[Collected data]
╔══

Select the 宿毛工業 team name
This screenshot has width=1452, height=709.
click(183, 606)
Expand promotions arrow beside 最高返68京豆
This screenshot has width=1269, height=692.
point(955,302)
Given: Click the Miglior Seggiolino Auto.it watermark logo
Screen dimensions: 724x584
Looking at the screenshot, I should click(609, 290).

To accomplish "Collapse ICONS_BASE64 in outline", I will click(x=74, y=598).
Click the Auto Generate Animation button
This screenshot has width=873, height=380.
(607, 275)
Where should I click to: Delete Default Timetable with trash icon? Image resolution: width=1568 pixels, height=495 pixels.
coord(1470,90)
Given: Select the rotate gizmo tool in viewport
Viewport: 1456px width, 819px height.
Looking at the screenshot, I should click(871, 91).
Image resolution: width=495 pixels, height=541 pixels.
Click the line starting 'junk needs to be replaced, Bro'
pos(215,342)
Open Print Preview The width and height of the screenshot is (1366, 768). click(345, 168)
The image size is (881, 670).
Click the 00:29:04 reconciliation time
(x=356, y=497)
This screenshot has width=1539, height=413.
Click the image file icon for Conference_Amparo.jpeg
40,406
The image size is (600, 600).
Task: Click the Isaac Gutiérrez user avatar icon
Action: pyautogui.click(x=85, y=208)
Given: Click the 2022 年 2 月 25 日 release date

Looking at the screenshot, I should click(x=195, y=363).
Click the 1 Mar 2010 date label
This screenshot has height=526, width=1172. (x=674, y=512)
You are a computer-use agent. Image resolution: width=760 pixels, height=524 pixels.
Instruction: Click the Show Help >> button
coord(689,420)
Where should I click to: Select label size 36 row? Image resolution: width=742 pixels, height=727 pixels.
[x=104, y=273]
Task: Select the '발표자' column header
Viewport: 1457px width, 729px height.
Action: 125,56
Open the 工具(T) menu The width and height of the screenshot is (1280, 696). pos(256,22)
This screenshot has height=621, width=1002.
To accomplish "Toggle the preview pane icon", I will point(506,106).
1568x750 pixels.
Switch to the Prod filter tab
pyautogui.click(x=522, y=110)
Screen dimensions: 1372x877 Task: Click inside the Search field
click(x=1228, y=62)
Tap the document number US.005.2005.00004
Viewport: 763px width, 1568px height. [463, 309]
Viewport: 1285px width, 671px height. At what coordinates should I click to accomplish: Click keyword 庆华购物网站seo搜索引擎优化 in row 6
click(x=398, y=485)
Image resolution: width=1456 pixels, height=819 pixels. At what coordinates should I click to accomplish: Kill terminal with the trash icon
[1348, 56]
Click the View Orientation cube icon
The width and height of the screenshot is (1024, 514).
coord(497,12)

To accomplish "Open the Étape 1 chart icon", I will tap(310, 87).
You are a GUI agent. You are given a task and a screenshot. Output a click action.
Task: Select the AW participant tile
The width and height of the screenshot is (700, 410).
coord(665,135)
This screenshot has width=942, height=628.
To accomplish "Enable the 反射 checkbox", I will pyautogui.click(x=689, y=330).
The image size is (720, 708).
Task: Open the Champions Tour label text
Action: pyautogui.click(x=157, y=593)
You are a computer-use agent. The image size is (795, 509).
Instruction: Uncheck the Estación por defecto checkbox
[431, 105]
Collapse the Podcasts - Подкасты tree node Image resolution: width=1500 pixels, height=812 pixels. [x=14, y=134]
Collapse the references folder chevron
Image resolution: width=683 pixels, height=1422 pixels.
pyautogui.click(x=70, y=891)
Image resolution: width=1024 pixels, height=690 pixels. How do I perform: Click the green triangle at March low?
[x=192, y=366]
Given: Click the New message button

╚══

## GIVEN INSTRUCTION
Rewrite the records above with "Screen dimensions:" switched to "Screen size:" wherever it occurs. Leave every other part as it is.

## WRITTEN RESPONSE
Select the 宿毛工業 team name
This screenshot has width=1452, height=709.
click(183, 606)
Expand promotions arrow beside 最高返68京豆
This screenshot has width=1269, height=692.
point(955,302)
Given: Click the Miglior Seggiolino Auto.it watermark logo
Screen size: 724x584
Looking at the screenshot, I should click(609, 290).

To accomplish "Collapse ICONS_BASE64 in outline", I will click(x=74, y=598).
Click the Auto Generate Animation button
This screenshot has width=873, height=380.
(607, 275)
Where should I click to: Delete Default Timetable with trash icon? Image resolution: width=1568 pixels, height=495 pixels.
coord(1470,90)
Given: Select the rotate gizmo tool in viewport
Viewport: 1456px width, 819px height.
Looking at the screenshot, I should click(871, 91).
Image resolution: width=495 pixels, height=541 pixels.
Click the line starting 'junk needs to be replaced, Bro'
pos(215,342)
Open Print Preview The width and height of the screenshot is (1366, 768). click(345, 168)
The image size is (881, 670).
Click the 00:29:04 reconciliation time
(x=356, y=497)
This screenshot has width=1539, height=413.
Click the image file icon for Conference_Amparo.jpeg
40,406
The image size is (600, 600).
Task: Click the Isaac Gutiérrez user avatar icon
Action: pyautogui.click(x=85, y=208)
Given: Click the 2022 年 2 月 25 日 release date

Looking at the screenshot, I should click(x=195, y=363).
Click the 1 Mar 2010 date label
This screenshot has height=526, width=1172. (x=674, y=512)
You are a computer-use agent. Image resolution: width=760 pixels, height=524 pixels.
Instruction: Click the Show Help >> button
coord(689,420)
Where should I click to: Select label size 36 row? Image resolution: width=742 pixels, height=727 pixels.
[x=104, y=273]
Task: Select the '발표자' column header
Viewport: 1457px width, 729px height.
Action: 125,56
Open the 工具(T) menu The width and height of the screenshot is (1280, 696). pos(256,22)
This screenshot has height=621, width=1002.
To accomplish "Toggle the preview pane icon", I will point(506,106).
1568x750 pixels.
Switch to the Prod filter tab
pyautogui.click(x=522, y=110)
Screen size: 1372x877 Task: Click inside the Search field
click(x=1228, y=62)
Tap the document number US.005.2005.00004
Viewport: 763px width, 1568px height. [463, 309]
Viewport: 1285px width, 671px height. At what coordinates should I click to accomplish: Click keyword 庆华购物网站seo搜索引擎优化 in row 6
click(x=398, y=485)
Image resolution: width=1456 pixels, height=819 pixels. At what coordinates should I click to accomplish: Kill terminal with the trash icon
[1348, 56]
Click the View Orientation cube icon
The width and height of the screenshot is (1024, 514).
coord(497,12)

To accomplish "Open the Étape 1 chart icon", I will tap(310, 87).
You are a GUI agent. You are given a task and a screenshot. Output a click action.
Task: Select the AW participant tile
The width and height of the screenshot is (700, 410).
coord(665,135)
This screenshot has width=942, height=628.
To accomplish "Enable the 反射 checkbox", I will pyautogui.click(x=689, y=330).
The image size is (720, 708).
Task: Open the Champions Tour label text
Action: pyautogui.click(x=157, y=593)
You are a computer-use agent. The image size is (795, 509).
Instruction: Uncheck the Estación por defecto checkbox
[431, 105]
Collapse the Podcasts - Подкасты tree node Image resolution: width=1500 pixels, height=812 pixels. [x=14, y=134]
Collapse the references folder chevron
Image resolution: width=683 pixels, height=1422 pixels.
pyautogui.click(x=70, y=891)
Image resolution: width=1024 pixels, height=690 pixels. How do I perform: Click the green triangle at March low?
[x=192, y=366]
Given: Click the New message button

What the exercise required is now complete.